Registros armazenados
/---

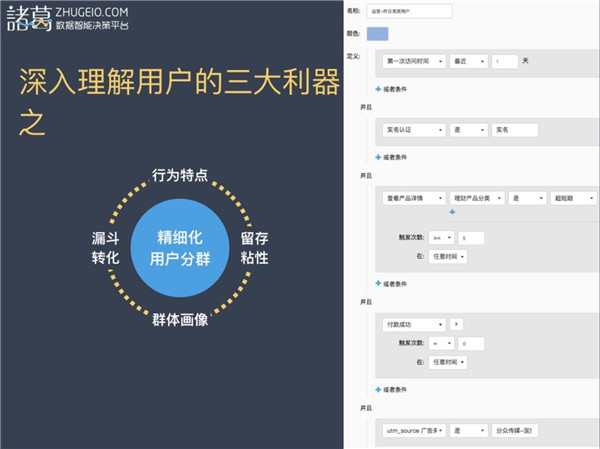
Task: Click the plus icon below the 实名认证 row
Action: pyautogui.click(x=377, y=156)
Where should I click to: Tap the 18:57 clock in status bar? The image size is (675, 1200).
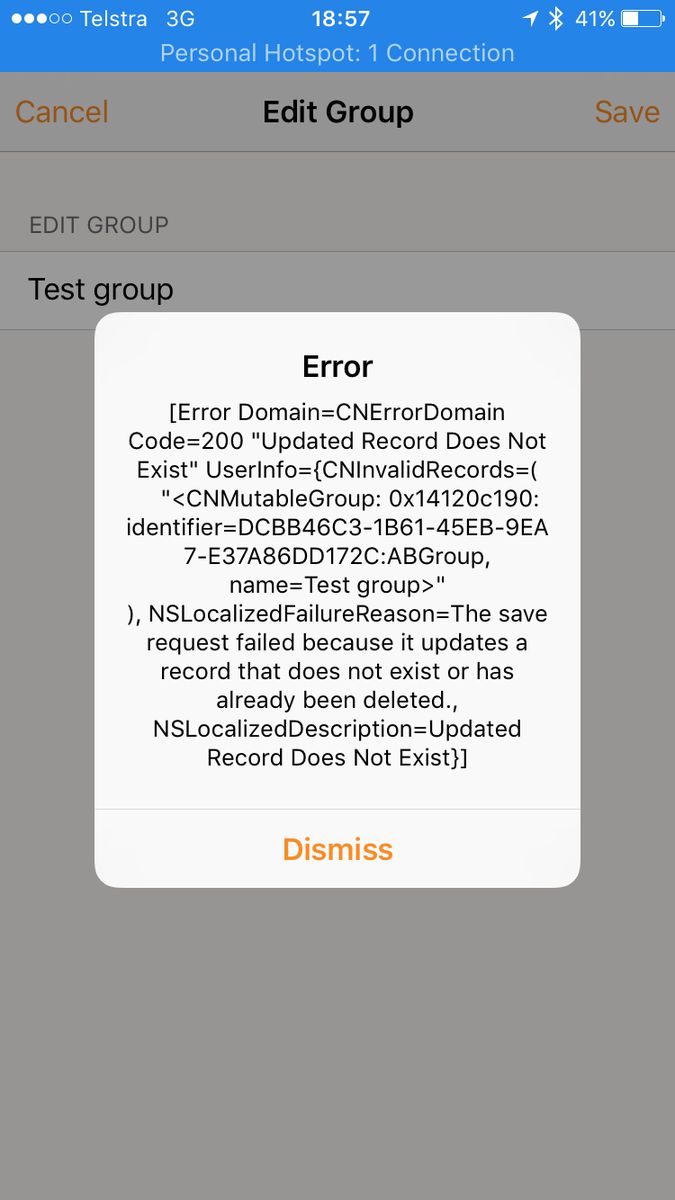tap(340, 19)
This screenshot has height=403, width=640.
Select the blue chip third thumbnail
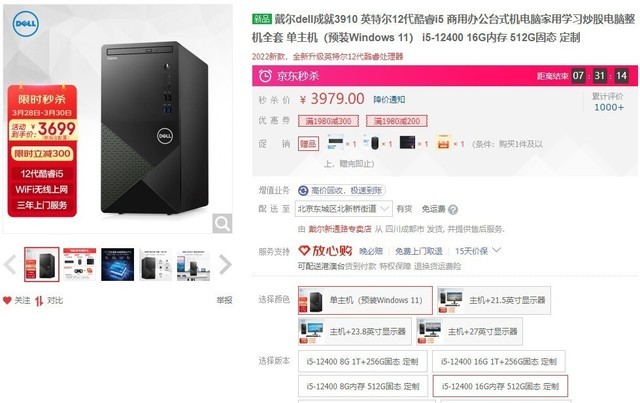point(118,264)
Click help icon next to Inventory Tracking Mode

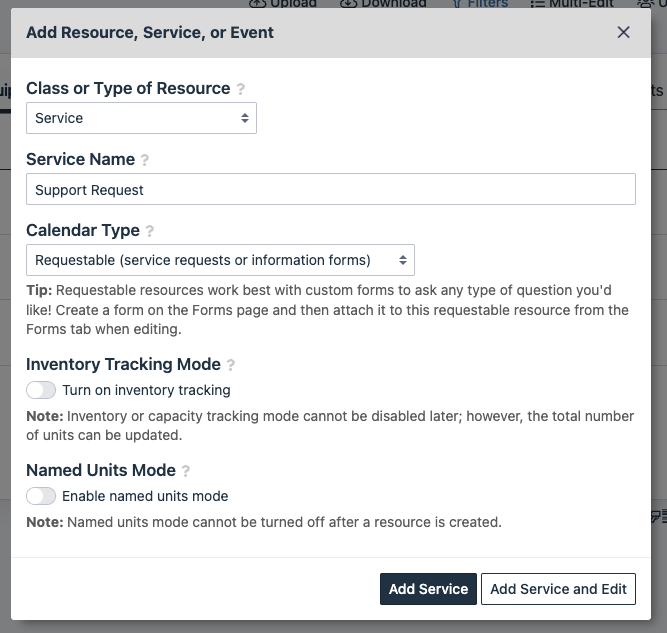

\---

● **A fazer**:
Altere todos os registros acima trocando "thumbnail" por "image" e mantendo o resto igual. Deixe as imagens de fora da resposta.

● **Solução do exercício**:
Task: Click the plus icon below the 实名认证 row
Action: pyautogui.click(x=377, y=156)
Where should I click to: Tap the 18:57 clock in status bar? The image size is (675, 1200).
tap(340, 19)
This screenshot has height=403, width=640.
Select the blue chip third image
point(118,264)
Click help icon next to Inventory Tracking Mode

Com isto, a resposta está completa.